Brands and retailers get in on the esports marketing game
Esports, or competitive gaming, has either surpassed or is close to exceeding $1 billion in global revenues, according to studies. And advertisers are increasingly recognizing the activity’s potential to reach the coveted Millennial demographic.
“Esports fans have unique characteristics that make them more elusive but potentially more lucrative for marketers,” wrote eMarketer principal analyst Paul Verna in the research firm’s first forecast on esports and gaming revenues. “They are typically young, TV-averse Millennials who have higher-than-average disposable income.”
Separate research published in “The Esports Report” from the Video Advertising Bureau found a similar favorable view on the esports demographic:
- Sixty-five percent of esports fans are Millennials, with an average age of 26;
- Sixty-two percent are male;
- Fifty-eight percent are over the age of 25 and live with kids in their households;
- Forty-three percent have an annual household income of $75,000+, with 31 percent over $90,000;
- Thirty percent are more likely to be multicultural.
“Esports deliver a Millennial male-skewing fan base with a deep ‘scale of attention’,” wrote Video Advertising Bureau in the report. “This hard-to-reach audience is passionate and highly-engaged with their favorite teams, players, games and leagues across digital & TV platforms.”

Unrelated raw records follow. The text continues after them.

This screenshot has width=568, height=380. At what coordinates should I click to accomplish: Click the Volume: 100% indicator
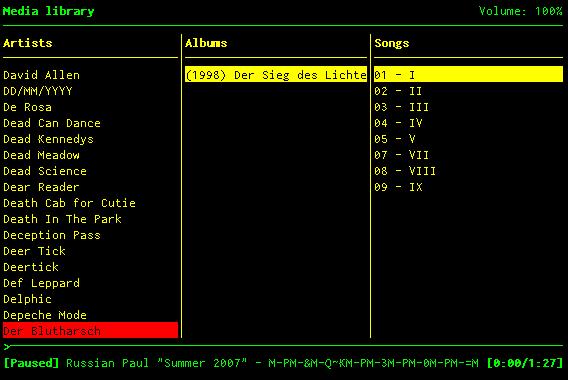coord(521,11)
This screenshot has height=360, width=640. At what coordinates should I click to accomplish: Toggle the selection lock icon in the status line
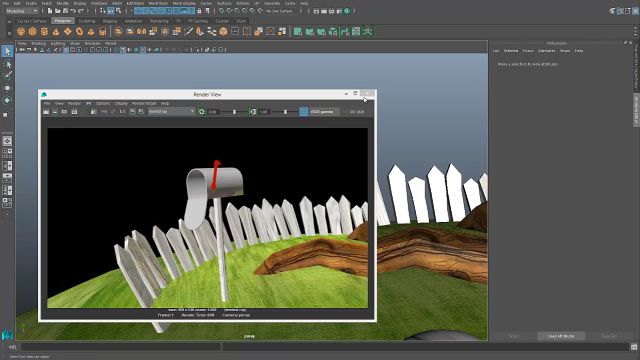(x=199, y=11)
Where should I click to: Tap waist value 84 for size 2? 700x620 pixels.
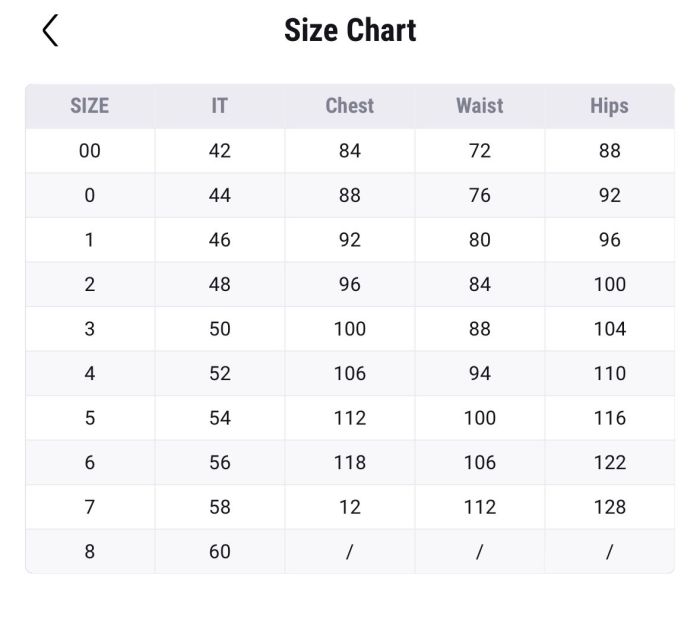pos(480,284)
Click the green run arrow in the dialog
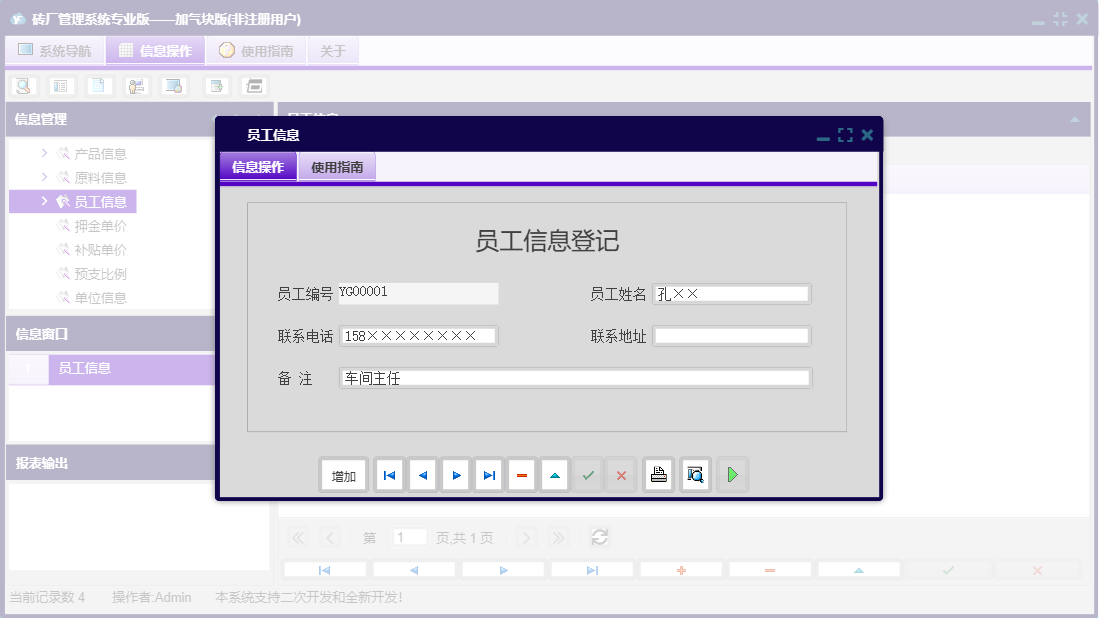The image size is (1099, 618). coord(732,474)
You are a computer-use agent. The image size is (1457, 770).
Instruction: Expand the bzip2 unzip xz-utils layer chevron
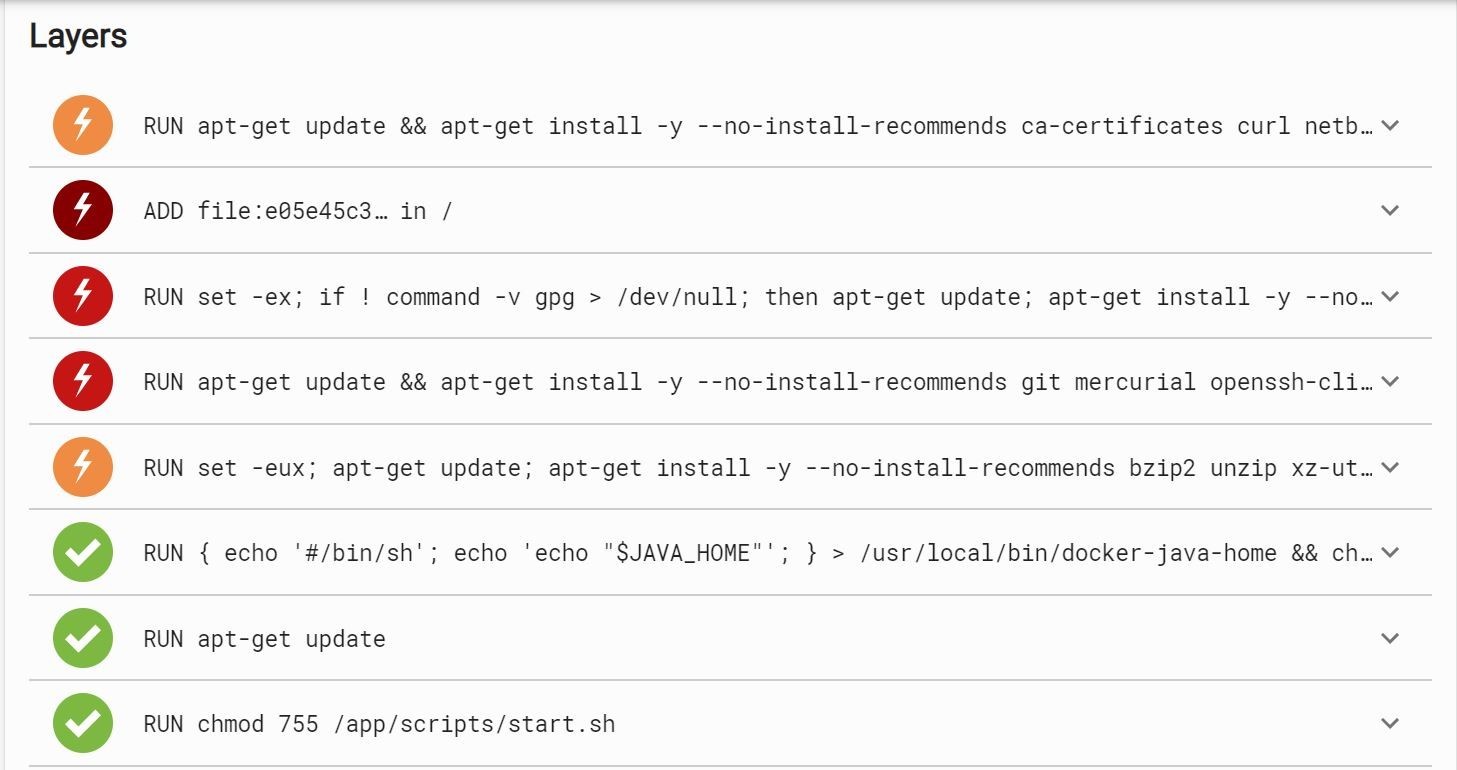1390,468
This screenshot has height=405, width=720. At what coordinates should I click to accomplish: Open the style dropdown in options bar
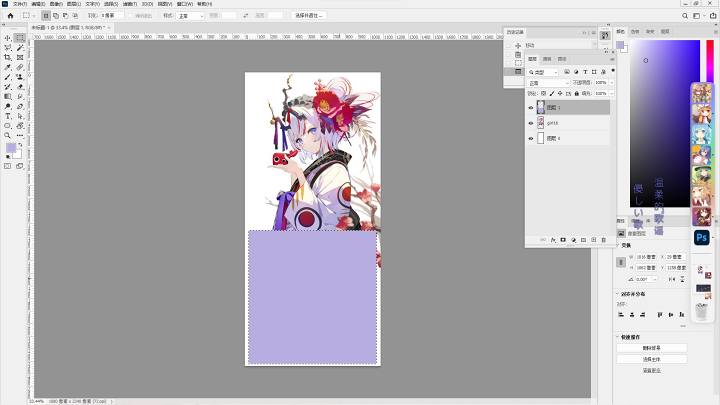coord(190,16)
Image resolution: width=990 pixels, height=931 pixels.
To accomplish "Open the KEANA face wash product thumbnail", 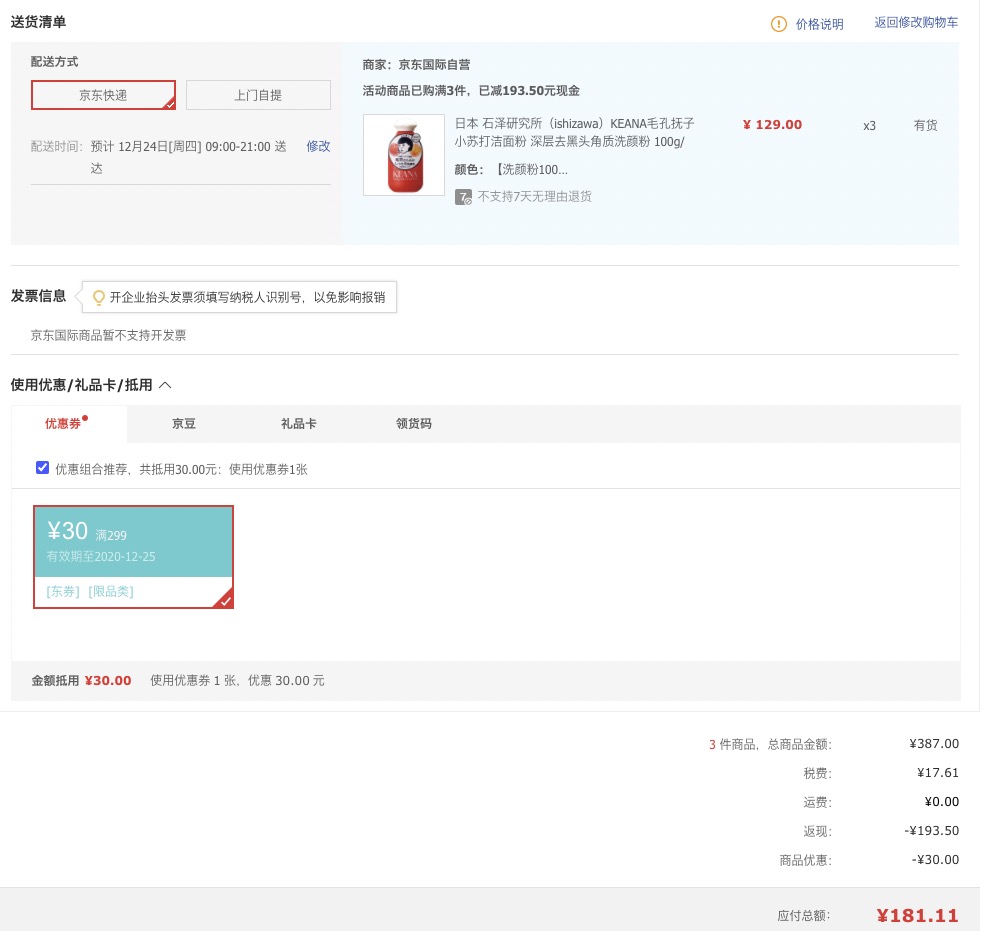I will click(404, 155).
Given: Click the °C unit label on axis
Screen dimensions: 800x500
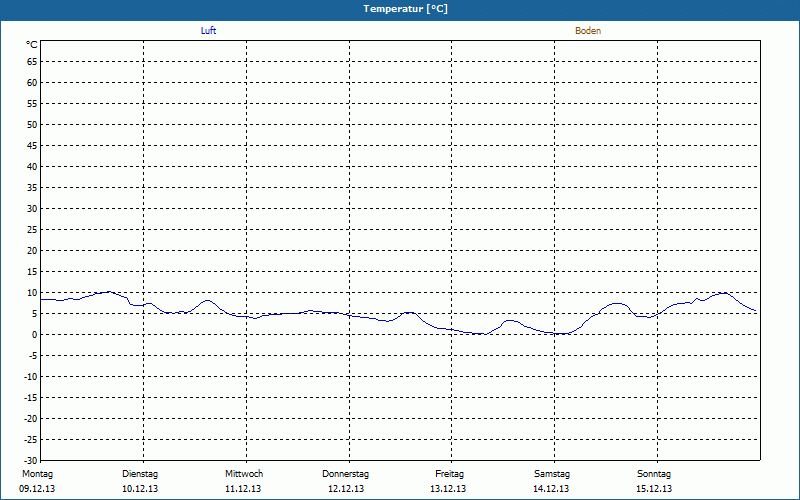Looking at the screenshot, I should point(32,45).
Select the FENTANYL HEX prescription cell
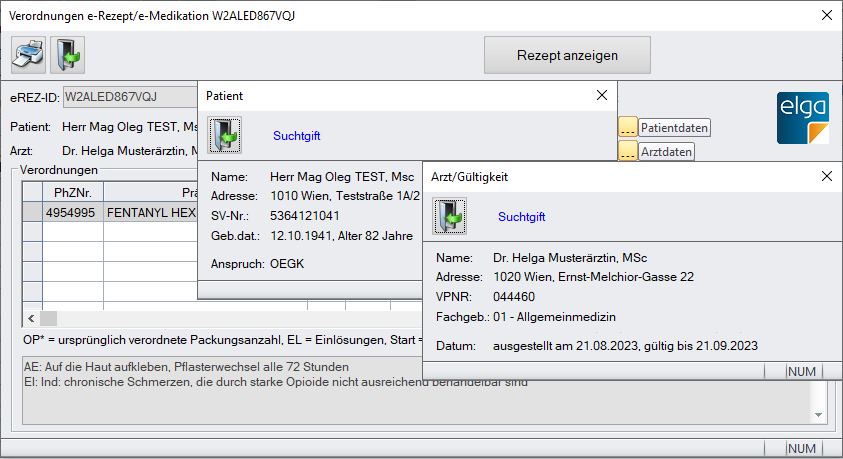Viewport: 843px width, 459px height. point(150,212)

EMarketer predicted esports’ digital advertising revenue will more than double from $102.5 million in 2017 to $213.8 million in 2020. With a boost from mobile access, viewership of games online in the U.S. is expected to expand 18 percent to 30.3 million in 2019 and reach 46.2 million by 2023. The two leading viewing platforms are Google’s YouTube and Amazon-owned Twitch.
Tournaments are also being increasingly aired on ESPN, TBS, Disney and other networks.
Corporate partnerships and monetizing video content have been the main advertising entry into the category. A wide range of brands sponsor events, and Nike recently signed up its first esports player and team.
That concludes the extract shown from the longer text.